Rincón del laberinto




Cuando descubrí aquel lugar, destinado a guardar algo que nadie guardó nunca ahí, pensé que estaba a salvo; que si cabía en ese rincón vacío, polvoriento por inútil, en la parte baja del antiguo cristalero que mis abuelos donaron a mi madre, estaría a salvo.

Había aprendido a escuchar la tormenta. La reconocía en cosas invisibles, cuando apenas era un movimiento distinto en las hojas de la vida y una pesadumbre del aire, como una acumulación de relámpagos, guardados dentro de un globo.

En mi imaginación, aquellas tormentas estaban guardadas en un globo rojo al cual insuflaban, como purgando el espacio de la casa, ese viento ardiente que día a día quedaba atrapado entre las paredes de la convivencia, hasta que, ya imposible de ser contenido, hacía estallar el globo, liberando una atronadora rabia de relámpagos.

Cuando eso pasaba, me ocultaba en aquel lugar oscuro al que la luz no cedía esa tempestad que ocurría en ella. Cerraba desde adentro las puertas de madera y me quedaba en esa especie de caja vacía, encogido y mudo, en total oscuridad. Me cubría las orejas con las manos y metía la cabeza entre las rodillas. A veces, pasaba horas ahí. A veces, me dormía, porque lo que ocurría afuera, en la luz, no terminaba nunca.

Cuando estaba en ese espacio confinado y seguro, hablaba con mi hermana muerta. Solamente sabía que había muerto. Mi padres no hablaban de mi hermana.

Yo pensaba que ella también había encontrado ese reducto para aislarse y protegerse y que un día, de tanto estar ahí, había descubierto un pasaje secreto y había escapado así de la tormenta.

En mi infancia, busqué entre las maderas durante mucho tiempo ese pasaje pero yo no pude salir por él, como mi hermana. Me quedé con la tormenta.

Ya grande, coloqué un estante que dividiera aquel refugio y lo llené de libros.

Ahora estoy revolviendo ahí, buscando Elogio de la Sombra, de Borges.
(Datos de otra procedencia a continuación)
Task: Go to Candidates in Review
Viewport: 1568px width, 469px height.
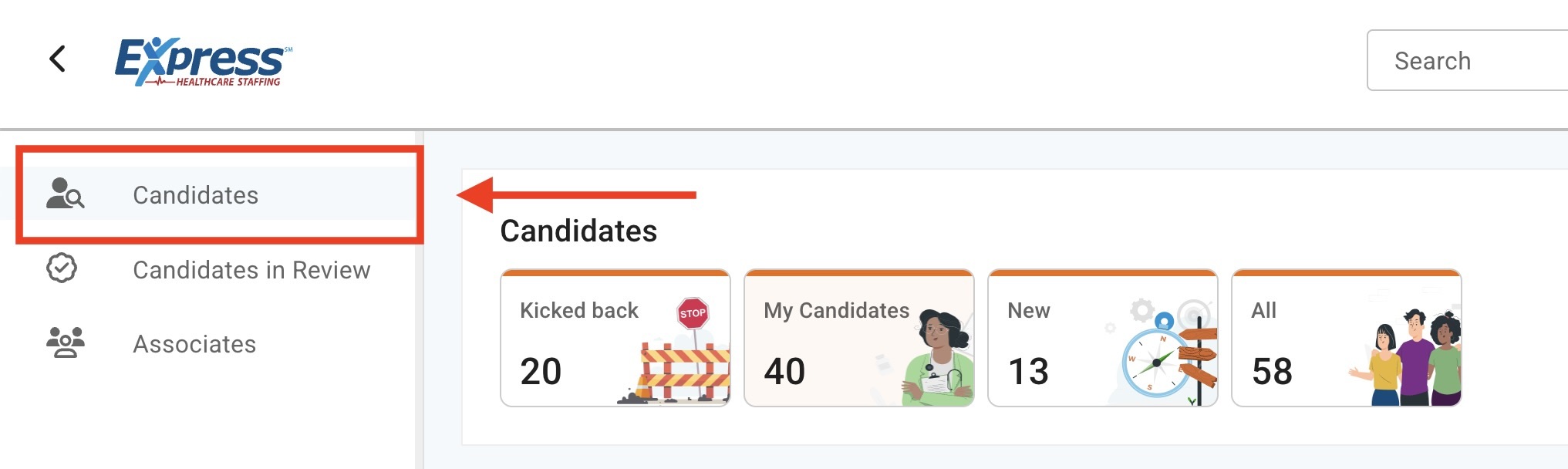Action: [x=251, y=270]
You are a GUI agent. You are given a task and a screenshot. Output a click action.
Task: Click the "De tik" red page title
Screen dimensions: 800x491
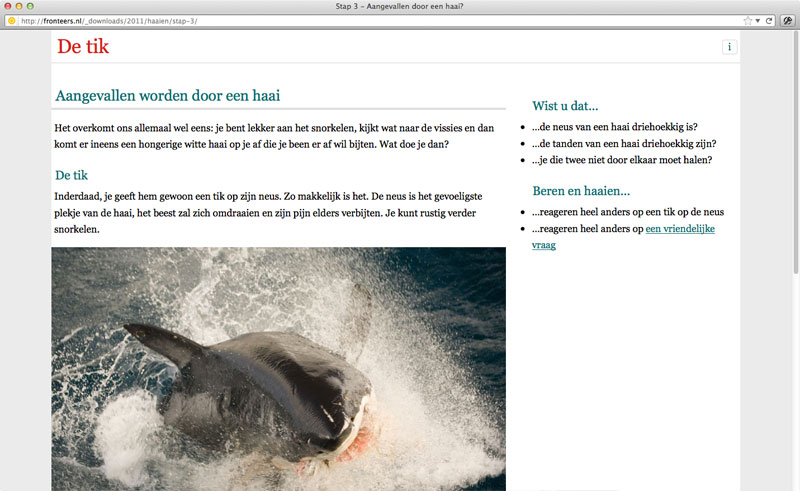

Quiero leerles a los chicos del Taller de Escritura: “Laberinto”.

“No habrá nunca una puerta”, me digo, burlón, “ya estás adentro”.

Me sé el primer verso de memoria.

Comentarios

  1. Qué bien que has vuelto. Me encantan tus escritos. Un abrazo grande. Gracias por recomendar Elogio de la sombra de Borges.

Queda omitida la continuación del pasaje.